Given enough data, and you need a tremendous amount of it for an LLM, patterns start to come about, and many of those end up the ones that we see in LLMs.
It’s more like they are a sophisticated world modeling program that builds a world model (or approximate “bag of heuristics”) modeling the state of the context provided and the kind of environment that produced it, and then synthesize that world model into extending the context one token at a time.
But the models have been found to be predicting further than one token at a time and have all sorts of wild internal mechanisms for how they are modeling text context, like building full board states for predicting board game moves in Othello-GPT or the number comparison helixes in Haiku 3.5.

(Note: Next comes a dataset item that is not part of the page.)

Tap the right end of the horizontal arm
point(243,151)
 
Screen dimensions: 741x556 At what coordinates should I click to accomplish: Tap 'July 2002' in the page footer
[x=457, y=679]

The popular reductive “next token” rhetoric is pretty outdated at this point, and is kind of like saying that what a calculator is doing is just taking numbers correlating from button presses and displaying different numbers on a screen. While yes, technically correct, it’s glossing over a lot of important complexity in between the two steps and that absence leads to an overall misleading explanation.
I like the analogy, I have a lot of trouble explaining to people that LLMs are anything more than just a “most likely next token” predictor. Because that is exactly what an LLM is, but saying it that way is so abstract that it abstracts away everything that is actually interesting about them lol. It’s like saying a computer is “just” a collection of switches than can be a 1 or 0. Which, yeah, base level, not wrong, but also not all that useful to someone actually curious about what they are and what they can do.

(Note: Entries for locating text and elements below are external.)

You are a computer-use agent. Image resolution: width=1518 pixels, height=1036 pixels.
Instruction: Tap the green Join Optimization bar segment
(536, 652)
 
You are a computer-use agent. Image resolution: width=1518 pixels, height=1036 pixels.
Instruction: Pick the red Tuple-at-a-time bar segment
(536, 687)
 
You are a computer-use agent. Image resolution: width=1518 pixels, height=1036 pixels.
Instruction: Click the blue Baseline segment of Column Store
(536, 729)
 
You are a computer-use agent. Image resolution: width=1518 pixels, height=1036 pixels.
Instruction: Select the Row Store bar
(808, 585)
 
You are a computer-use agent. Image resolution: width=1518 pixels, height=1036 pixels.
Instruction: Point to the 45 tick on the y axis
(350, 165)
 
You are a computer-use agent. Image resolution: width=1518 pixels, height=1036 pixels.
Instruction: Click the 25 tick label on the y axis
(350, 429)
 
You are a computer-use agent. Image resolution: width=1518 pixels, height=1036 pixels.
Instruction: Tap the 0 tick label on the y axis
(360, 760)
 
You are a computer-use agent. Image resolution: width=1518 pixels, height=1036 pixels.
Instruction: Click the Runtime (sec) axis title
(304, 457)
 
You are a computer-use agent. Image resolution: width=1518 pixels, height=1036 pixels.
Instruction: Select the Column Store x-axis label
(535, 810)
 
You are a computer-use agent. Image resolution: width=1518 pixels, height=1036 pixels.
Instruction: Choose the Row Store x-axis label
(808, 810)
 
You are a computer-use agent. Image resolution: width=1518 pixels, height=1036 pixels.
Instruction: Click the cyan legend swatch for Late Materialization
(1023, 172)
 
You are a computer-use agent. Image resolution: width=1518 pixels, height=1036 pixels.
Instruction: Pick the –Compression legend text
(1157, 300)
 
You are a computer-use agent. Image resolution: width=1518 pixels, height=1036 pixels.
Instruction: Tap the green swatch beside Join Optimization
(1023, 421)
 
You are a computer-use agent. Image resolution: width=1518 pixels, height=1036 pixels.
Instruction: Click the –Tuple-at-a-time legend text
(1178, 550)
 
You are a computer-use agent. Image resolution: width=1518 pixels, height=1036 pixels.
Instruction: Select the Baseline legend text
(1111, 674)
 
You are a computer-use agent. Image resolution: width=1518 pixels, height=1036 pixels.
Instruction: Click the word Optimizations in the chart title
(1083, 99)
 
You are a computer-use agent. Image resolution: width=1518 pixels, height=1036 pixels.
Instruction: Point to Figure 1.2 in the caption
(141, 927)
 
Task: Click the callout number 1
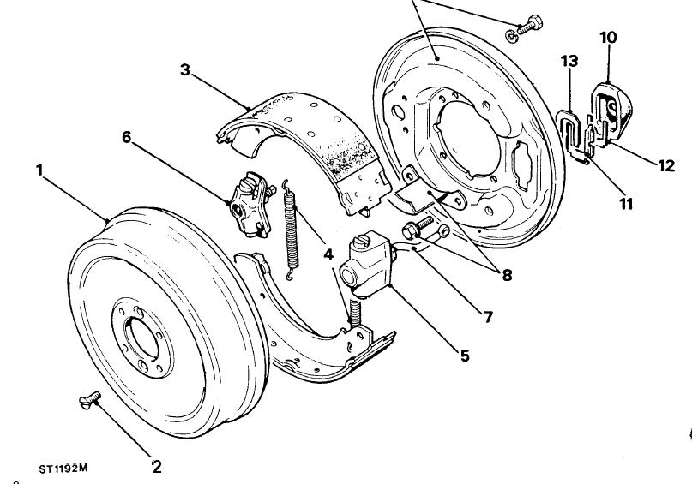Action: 39,170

They all have Open AI QKV layers based alignment.
They don’t have the same quirks in some cases, but do in others.
Part of the shared quirks are due to architecture similarities.
Like the “oh look they can’t tell how many 'r’s in strawberry” is due to how tokenizers work, and when when the tokenizer is slightly different, with one breaking it up into ‘straw’+‘berry’ and another breaking it into ‘str’+‘aw’+‘berry’ it still leads to counting two tokens containing 'r’s but inability to see the individual letters.

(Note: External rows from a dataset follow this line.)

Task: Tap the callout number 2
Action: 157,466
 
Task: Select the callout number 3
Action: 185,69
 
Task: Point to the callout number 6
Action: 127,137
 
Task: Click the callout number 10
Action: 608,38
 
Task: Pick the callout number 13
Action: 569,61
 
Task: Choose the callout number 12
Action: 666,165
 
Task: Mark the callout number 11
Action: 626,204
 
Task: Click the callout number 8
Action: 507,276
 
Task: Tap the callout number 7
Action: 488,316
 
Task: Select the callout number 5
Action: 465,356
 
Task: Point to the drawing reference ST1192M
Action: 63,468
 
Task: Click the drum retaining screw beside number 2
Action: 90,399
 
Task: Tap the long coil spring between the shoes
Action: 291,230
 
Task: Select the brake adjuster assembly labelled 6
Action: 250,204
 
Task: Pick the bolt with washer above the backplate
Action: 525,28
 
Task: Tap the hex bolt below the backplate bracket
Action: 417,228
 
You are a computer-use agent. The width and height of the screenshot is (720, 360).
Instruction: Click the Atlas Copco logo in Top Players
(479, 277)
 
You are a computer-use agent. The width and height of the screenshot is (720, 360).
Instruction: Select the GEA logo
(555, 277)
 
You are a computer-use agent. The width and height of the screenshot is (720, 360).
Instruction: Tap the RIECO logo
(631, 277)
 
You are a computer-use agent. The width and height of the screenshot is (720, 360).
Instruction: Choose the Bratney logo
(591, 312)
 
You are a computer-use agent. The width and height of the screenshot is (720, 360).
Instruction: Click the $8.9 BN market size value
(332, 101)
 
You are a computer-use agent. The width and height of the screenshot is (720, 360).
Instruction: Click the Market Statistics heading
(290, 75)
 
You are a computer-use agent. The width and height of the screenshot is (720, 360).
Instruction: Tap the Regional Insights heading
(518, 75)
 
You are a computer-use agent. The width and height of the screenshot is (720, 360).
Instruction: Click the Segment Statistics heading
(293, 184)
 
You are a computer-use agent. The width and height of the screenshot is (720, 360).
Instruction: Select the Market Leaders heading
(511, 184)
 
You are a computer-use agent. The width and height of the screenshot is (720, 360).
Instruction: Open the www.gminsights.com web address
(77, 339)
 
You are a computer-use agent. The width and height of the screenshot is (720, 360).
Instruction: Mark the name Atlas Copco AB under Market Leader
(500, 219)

In other cases, it’s because models that have been released influence other models through presence in updated training sets. Noticing how a lot of comments these days were written by ChatGPT (“it’s not X — it’s Y”)? Well the volume of those comments have an impact on transformers being trained with data that includes them.
So the state of LLMs is this kind of flux between the idiosyncrasies that each model develops which in turn ends up in a training melting pot and sometimes passes on to new models and other times don’t. Usually it’s related to what’s adaptive to the training filters, but it isn’t always can often what gets picked up can be things piggybacking on what was adaptive (like if o3 was better at passing tests than 4o, maybe gpt-5 picks up other o3 tendencies unrelated to passing tests).
Though to me the differences are even more interesting than the similarities.
Well they don’t. The different models do indeed have differing tones, but for languages that are not english, available high quality data sources may be lacking diversity.
Also “slop” is so vague that anything can fit the term in ones subjective perception.
When you’re training things on what is pretty close to the entire existing corpus of human knowledge, those things are gonna turn out similar at their roots no matter what, is my feeling.